At least 50 children wounded in Taliban attack on Kabul

At least 50 children wounded in Taliban attack on Kabul

AFGHANISTAN

At least 50 children were among more than 100 people wounded Monday when the Taliban detonated a powerful car bomb in Kabul, officials said, the latest deadly attack in one of the most dangerous countries in the world to be a child.

Save the Children led international condemnation of the blast targeting a defence ministry building, which sent a plume of smoke into the air during rush hour and shook buildings nearly two kilometres (1.2 miles) away.

It was followed by gunmen storming a nearby building and triggering a gun battle with special forces in the Puli Mahmood Khan neighbourhood of the Afghan capital.

Officials said all five attackers have been killed and a clearing operation is ongoing.

At least three people have been killed, including one child, and 116 wounded, according to the health ministry, though that figure is expected to change once the clearing operation has been completed.

Among the wounded were 50 children, the education ministry said in a statement, adding that most had been hurt by flying glass and were in stable condition.

Some social media images purportedly taken at a hospital showed wounded, stunned children in school uniforms, still clutching books as they arrived for treatment.

In its statement, the education ministry said five schools had been partially damaged, and asked “all sides involved in fighting to guarantee the safety of students, teachers, education workers and schools”.

Such an attack was “utterly deplorable”, Save the Children said in a statement, warning that “Children’s smaller bodies sustain more serious injuries than adults” and that the trauma of such attacks can stay with them for years to come.

The Taliban claimed the attack, which came just two days after the insurgents began a seventh round of talks with the US in Qatar as Washington eyes a breakthrough before Afghanistan’s September presidential election.

A plume of smoke hangs in the air after a massive car bomb blast in Kabul

“We were sitting inside the office when the world turned upside down on us,” said Zaher Usman, an employee at a branch of the culture ministry, which he said stands just 150 metres (yards) from the blast.

“When I opened my eyes, the office was filled with smoke and dust and everything was broken, my colleagues were screaming,” Usman told Sky News Africa by telephone.

Our Correspondent reporters could hear gunshots and multiple smaller explosions for hours after the initial blast, before the clearing operation was announced. The interior ministry said 210 civilians had been rescued from buildings nearby.

– Brief lockdown –

Shams Amini, a spokesman for the Afghan Football Federation, told Sky News Africa that the blast occurred near their HQ gates, and said some colleagues had been injured.

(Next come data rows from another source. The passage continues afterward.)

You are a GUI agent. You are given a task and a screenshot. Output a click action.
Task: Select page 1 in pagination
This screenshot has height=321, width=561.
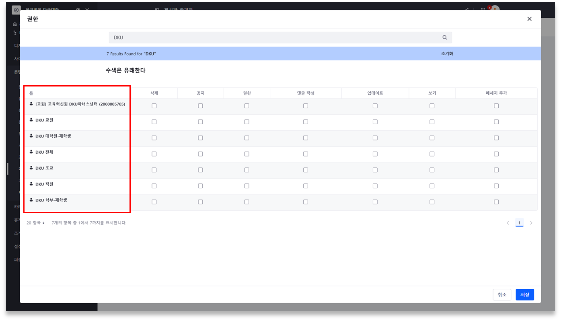519,223
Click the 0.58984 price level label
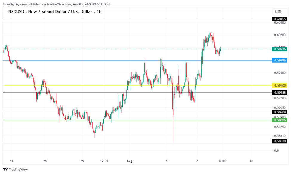Image resolution: width=291 pixels, height=174 pixels. (x=279, y=112)
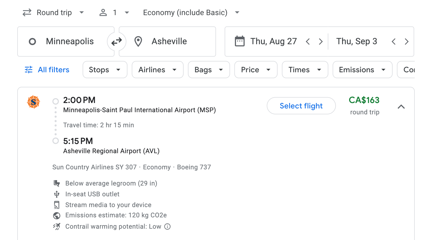Click the round trip arrows icon
Image resolution: width=432 pixels, height=240 pixels.
[x=26, y=12]
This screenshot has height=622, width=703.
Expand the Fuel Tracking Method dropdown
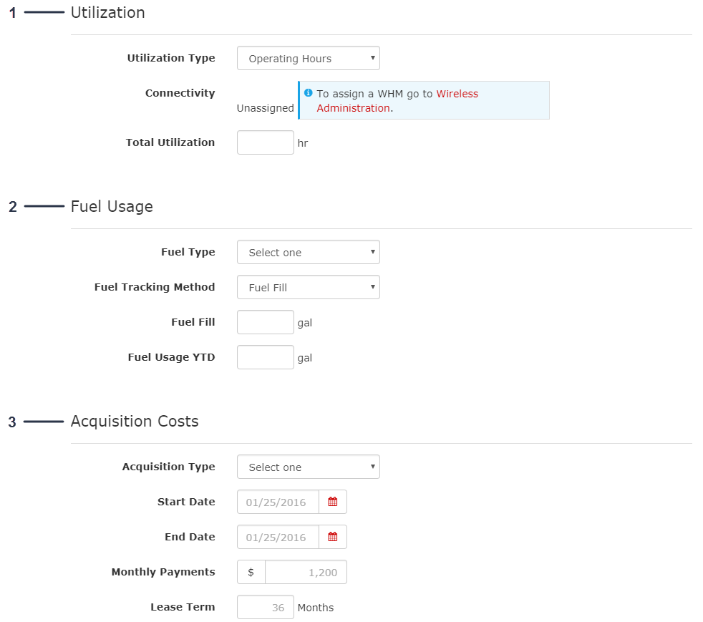click(308, 288)
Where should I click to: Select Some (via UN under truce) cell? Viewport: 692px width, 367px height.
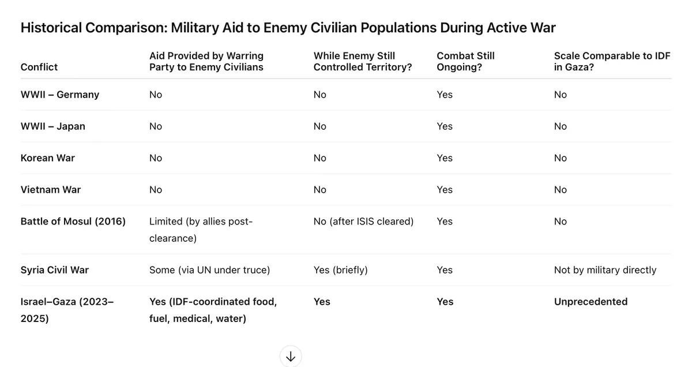(x=209, y=270)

Afghans check a list of injured outside an Italian aid organisation’s hospital after a car bomb attack in Kabul

Nearby Shamshad TV station, which was attacked in 2017, aired images of broken glass and damage to its offices. “I was terrified,” Shamshad anchor Hashmat Stanikzai told Sky News Africa. A media watchdog said seven Shamshad journalists were among the wounded.

The attack came as the US was set to begin a third day of negotiations with the militants in Doha.

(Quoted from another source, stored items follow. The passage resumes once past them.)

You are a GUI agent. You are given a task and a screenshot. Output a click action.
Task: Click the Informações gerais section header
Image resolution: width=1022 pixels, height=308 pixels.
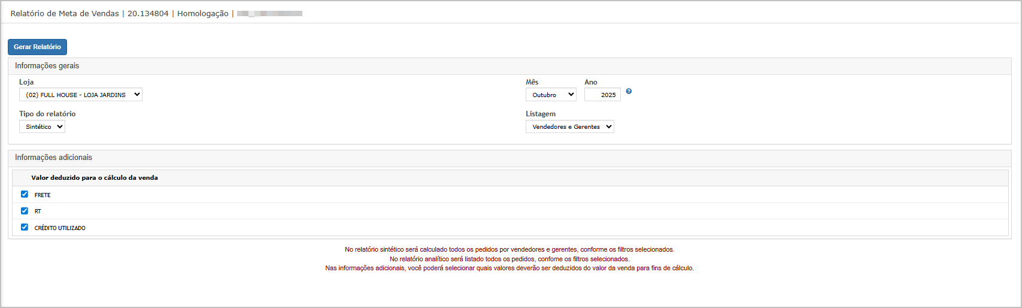pos(47,66)
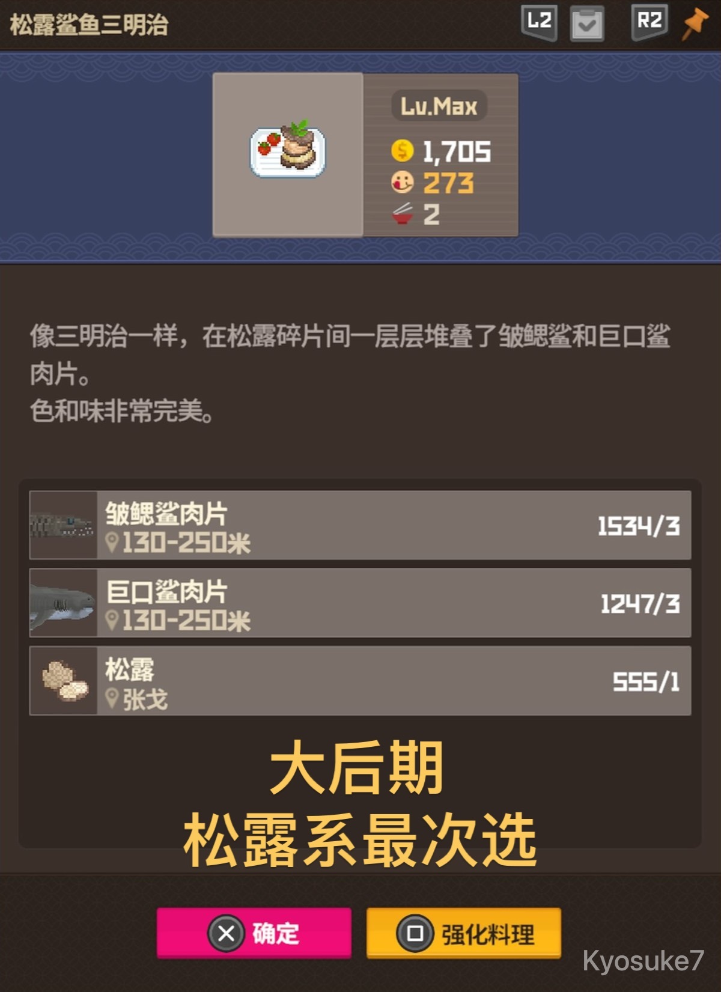Image resolution: width=721 pixels, height=992 pixels.
Task: Click the location pin beside 张戈
Action: 112,698
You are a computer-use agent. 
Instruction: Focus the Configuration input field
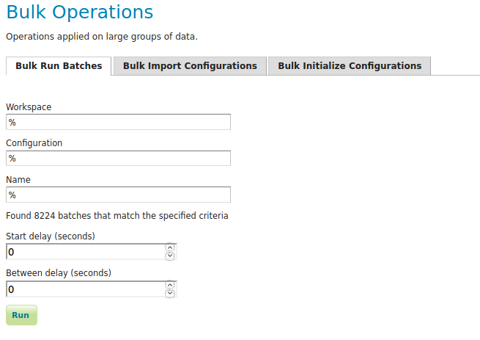click(x=118, y=159)
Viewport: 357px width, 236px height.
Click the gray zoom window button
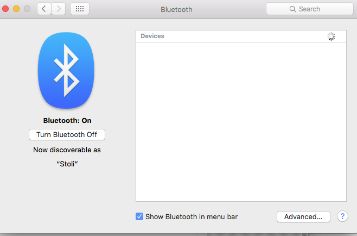[27, 9]
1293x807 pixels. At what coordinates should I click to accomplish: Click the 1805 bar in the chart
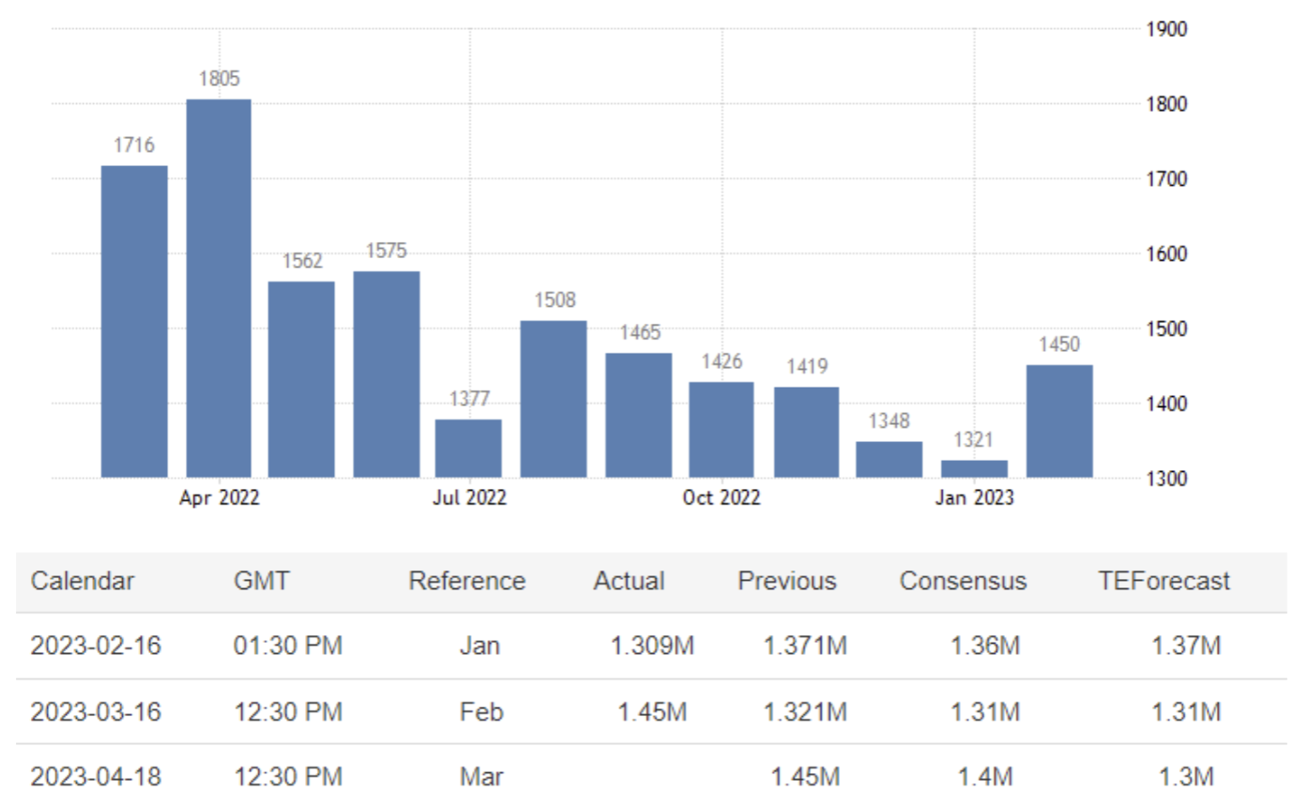[219, 288]
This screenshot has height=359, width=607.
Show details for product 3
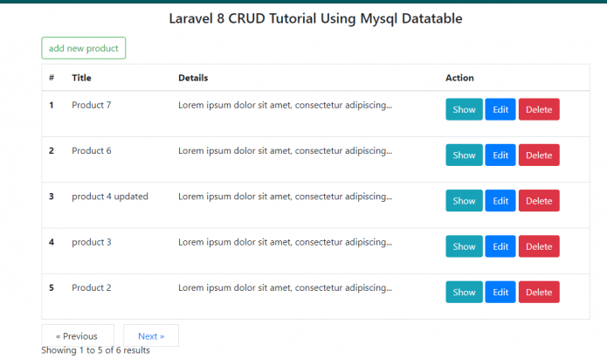click(464, 246)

With the attack still ongoing, the Taliban spokesman in Doha again insisted that the insurgents will not negotiate with Kabul.

“Once the timeline for the withdrawal of foreign forces is set in the presence of international observers, then we will begin the talks to the Afghan sides, but we will not talk to the Kabul administration as a government,” Suhail Shaheen tweeted.

A potential deal would see the US agree to withdraw its troops after more than 17 years in Afghanistan, igniting deep concerns among Afghans who fear Washington will rush for the exits and allow the militants to return to some semblance of power.

In return, the Taliban would guarantee the country would never again become a safe haven for violent extremism, as happened with Al-Qaeda before the September 11, 2001 attacks.

However, US officials have insisted that “nothing is agreed until everything is agreed”, including intra-Afghan talks.